2006: CCS incorporates theoretical and practical explorations in technological media and cultural difference in the geo-political context of global capitalism. Our commitment to theory involves enquiries into the most advanced paradigms of cultural thought. Our practical commitment involves us in cultural production and critical engagement with the culture industries. CCS research and graduate study is dedicated to such theoretical and practical investigation.

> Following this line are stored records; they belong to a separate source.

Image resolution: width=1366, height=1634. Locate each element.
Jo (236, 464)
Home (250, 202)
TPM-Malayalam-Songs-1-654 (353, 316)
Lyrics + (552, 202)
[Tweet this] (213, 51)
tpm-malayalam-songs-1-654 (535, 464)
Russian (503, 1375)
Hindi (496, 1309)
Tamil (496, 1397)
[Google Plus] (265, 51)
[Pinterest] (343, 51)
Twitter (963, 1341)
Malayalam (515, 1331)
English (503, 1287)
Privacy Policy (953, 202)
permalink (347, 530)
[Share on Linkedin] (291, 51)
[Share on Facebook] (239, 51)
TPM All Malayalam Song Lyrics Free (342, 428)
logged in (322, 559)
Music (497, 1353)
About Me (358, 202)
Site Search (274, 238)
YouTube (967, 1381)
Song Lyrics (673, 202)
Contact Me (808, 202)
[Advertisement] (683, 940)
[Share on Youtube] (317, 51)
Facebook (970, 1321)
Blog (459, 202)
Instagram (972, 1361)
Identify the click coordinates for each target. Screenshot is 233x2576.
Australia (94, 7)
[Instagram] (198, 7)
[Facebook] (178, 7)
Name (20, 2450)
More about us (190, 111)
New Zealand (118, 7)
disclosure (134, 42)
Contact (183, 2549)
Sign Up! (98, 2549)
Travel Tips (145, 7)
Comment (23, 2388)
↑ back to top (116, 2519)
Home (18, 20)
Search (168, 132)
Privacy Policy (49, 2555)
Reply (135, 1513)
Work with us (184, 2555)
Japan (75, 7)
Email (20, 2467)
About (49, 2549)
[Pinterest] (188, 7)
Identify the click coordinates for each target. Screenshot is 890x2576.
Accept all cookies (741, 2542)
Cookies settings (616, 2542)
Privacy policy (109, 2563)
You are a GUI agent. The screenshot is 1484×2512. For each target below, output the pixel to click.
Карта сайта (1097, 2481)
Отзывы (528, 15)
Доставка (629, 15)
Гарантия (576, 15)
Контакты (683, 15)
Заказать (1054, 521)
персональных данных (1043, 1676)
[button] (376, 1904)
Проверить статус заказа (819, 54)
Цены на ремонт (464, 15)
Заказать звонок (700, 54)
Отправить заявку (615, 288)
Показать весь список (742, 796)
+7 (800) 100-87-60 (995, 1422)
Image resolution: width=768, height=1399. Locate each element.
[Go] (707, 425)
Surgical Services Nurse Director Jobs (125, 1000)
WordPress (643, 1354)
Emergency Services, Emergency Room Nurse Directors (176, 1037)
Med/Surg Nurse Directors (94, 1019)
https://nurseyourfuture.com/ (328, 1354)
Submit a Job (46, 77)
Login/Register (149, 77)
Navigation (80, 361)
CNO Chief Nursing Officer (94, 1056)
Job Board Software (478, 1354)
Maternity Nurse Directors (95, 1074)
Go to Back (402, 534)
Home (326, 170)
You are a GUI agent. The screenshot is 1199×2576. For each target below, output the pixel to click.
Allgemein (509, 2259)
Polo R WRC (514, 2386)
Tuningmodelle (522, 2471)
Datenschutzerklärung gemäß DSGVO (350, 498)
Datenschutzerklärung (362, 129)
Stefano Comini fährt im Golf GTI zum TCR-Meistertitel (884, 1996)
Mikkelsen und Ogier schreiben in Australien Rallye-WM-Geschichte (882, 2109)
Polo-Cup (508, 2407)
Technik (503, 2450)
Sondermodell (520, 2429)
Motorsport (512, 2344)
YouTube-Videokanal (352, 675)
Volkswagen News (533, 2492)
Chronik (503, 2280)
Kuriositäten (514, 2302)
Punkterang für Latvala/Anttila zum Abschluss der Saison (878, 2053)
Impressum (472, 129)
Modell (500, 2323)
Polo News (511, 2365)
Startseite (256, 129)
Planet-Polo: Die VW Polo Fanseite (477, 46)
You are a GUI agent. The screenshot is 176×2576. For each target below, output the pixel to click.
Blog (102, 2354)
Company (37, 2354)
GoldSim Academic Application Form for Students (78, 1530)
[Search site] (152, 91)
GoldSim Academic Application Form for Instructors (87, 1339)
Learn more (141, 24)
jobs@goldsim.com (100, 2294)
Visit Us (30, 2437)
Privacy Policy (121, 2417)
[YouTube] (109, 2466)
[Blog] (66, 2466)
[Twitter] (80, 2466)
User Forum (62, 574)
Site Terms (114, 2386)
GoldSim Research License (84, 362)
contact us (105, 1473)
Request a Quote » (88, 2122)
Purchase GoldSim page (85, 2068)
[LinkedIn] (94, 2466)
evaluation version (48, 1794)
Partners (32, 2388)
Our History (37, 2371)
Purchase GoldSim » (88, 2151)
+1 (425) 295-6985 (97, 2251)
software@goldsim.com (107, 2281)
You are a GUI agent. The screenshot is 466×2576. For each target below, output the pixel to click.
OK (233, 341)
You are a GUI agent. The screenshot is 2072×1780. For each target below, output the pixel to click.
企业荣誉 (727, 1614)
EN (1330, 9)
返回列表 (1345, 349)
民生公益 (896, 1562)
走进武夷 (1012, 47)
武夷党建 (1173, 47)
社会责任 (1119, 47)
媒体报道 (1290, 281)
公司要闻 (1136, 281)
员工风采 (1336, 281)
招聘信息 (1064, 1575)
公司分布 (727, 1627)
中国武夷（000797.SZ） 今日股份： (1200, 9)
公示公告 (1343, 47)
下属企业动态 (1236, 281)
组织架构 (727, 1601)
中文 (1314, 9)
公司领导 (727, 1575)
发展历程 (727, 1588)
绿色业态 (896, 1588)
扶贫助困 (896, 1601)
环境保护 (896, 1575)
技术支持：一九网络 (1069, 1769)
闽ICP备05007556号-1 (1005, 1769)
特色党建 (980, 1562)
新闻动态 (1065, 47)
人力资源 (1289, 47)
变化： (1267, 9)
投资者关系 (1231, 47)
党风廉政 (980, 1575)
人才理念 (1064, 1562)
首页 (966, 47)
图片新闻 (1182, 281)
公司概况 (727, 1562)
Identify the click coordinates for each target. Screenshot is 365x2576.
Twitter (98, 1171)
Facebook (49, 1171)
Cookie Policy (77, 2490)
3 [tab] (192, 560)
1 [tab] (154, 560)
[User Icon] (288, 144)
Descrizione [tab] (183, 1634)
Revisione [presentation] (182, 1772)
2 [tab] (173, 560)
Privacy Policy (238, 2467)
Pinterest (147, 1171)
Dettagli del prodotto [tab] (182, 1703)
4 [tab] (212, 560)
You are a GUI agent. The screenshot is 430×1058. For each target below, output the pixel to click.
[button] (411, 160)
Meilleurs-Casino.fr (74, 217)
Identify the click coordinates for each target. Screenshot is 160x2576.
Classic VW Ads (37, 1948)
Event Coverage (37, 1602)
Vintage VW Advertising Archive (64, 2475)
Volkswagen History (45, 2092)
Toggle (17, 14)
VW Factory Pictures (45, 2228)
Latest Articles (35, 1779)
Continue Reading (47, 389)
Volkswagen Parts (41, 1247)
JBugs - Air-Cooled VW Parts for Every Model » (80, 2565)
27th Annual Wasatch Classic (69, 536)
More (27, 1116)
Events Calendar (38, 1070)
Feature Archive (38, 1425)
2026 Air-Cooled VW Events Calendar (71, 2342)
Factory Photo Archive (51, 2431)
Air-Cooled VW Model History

Update 2012: The Centre for Cultural Studies works by mixing possibly incongruent constituencies – what this means is that we have, for more than ten years, been bringing what may at first seem like incommensurate groups together to debate and research creatively, in teams, workshops and symposia: for example we ran a series of research conferences pairing neuropsychologists and artists together to examine new modes of representing the brain and its functions, innovating the new area of neuro-aesthetics; also we brought both London City and Chinese Finance modellers together with artists to rethink the portrayal of high finance and money; following the same convergence model, in a series of 6 workshops in London, Berlin, Copenhagen and Gothenburg we brought immigration activists and theatre, film, music and medical practitioners together to re-imagine the border. We continue to develop new projects along such lines, most recently historians and the Maritime Museum Greenwich, the Museum of London Docklands and activists in social and housing campaigns along the eastern end of the Thames in London (eg., ‘Proletarianisation and the River’ event for Museum of London Docklands Sept 2013). Our mode of operation is to intersect and interrupt in creative ways the protocols of disciplinarity, so as to inspire new work. This has a successful; track record reflected in our theory-practice research student projects.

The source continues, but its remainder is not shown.